_Screenshot grounding data_
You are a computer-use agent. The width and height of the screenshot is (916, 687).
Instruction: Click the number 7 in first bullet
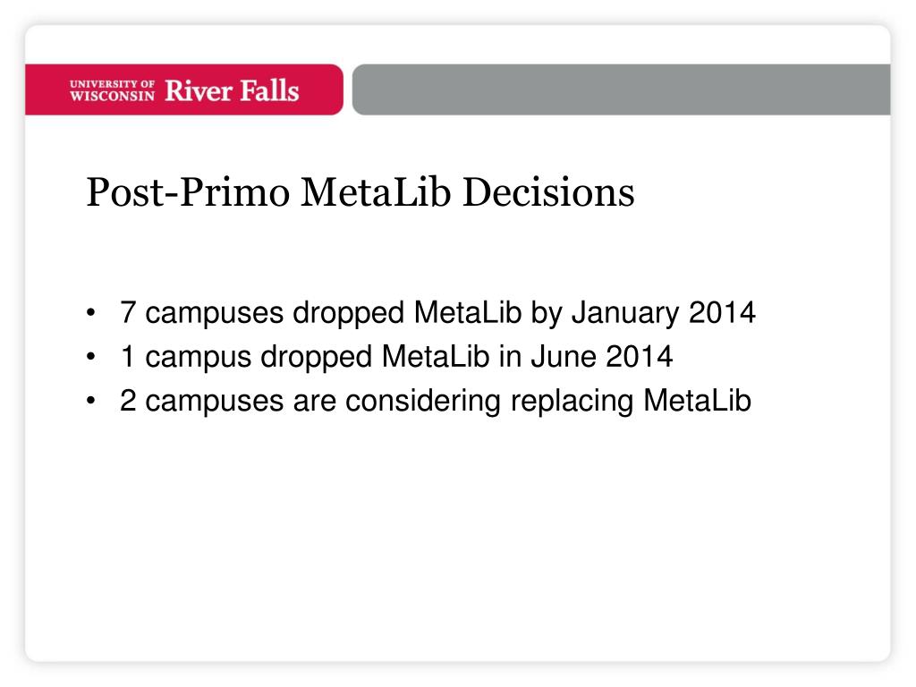tap(128, 312)
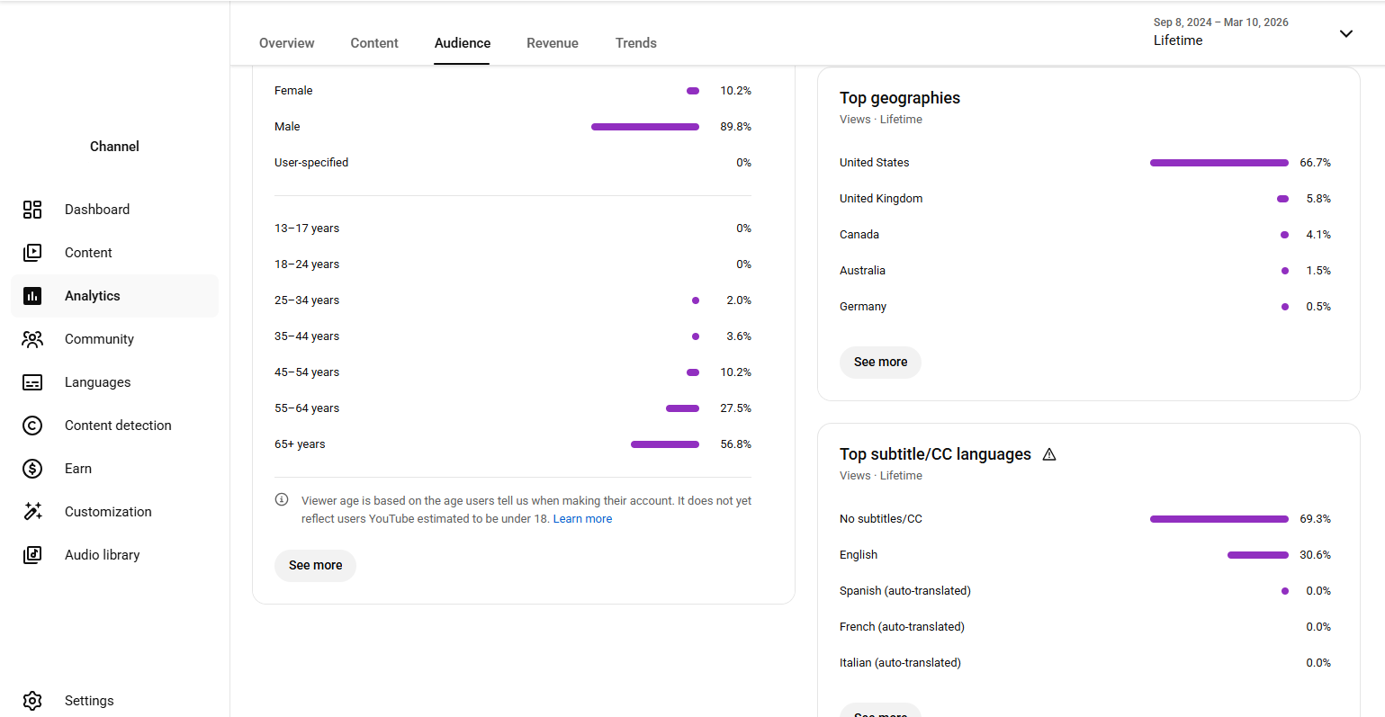1385x717 pixels.
Task: Click the info icon next to viewer age note
Action: [x=282, y=500]
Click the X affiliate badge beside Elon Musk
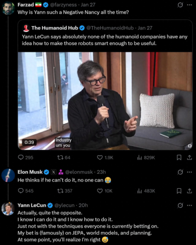Screen dimensions: 196x245 (54, 172)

_EXERCISE_
From the first line to the last, restate the entries exactly, without pictures.

_ANSWER FOR THE TASK_
You are a computer-use agent. The width and height of the screenshot is (916, 687).
Instruction: Click the number 7 in first bullet
tap(128, 312)
1385x717 pixels.
Task: Click the info icon next to viewer age note
Action: [x=282, y=500]
Click the X affiliate badge beside Elon Musk
Screen dimensions: 196x245 (54, 172)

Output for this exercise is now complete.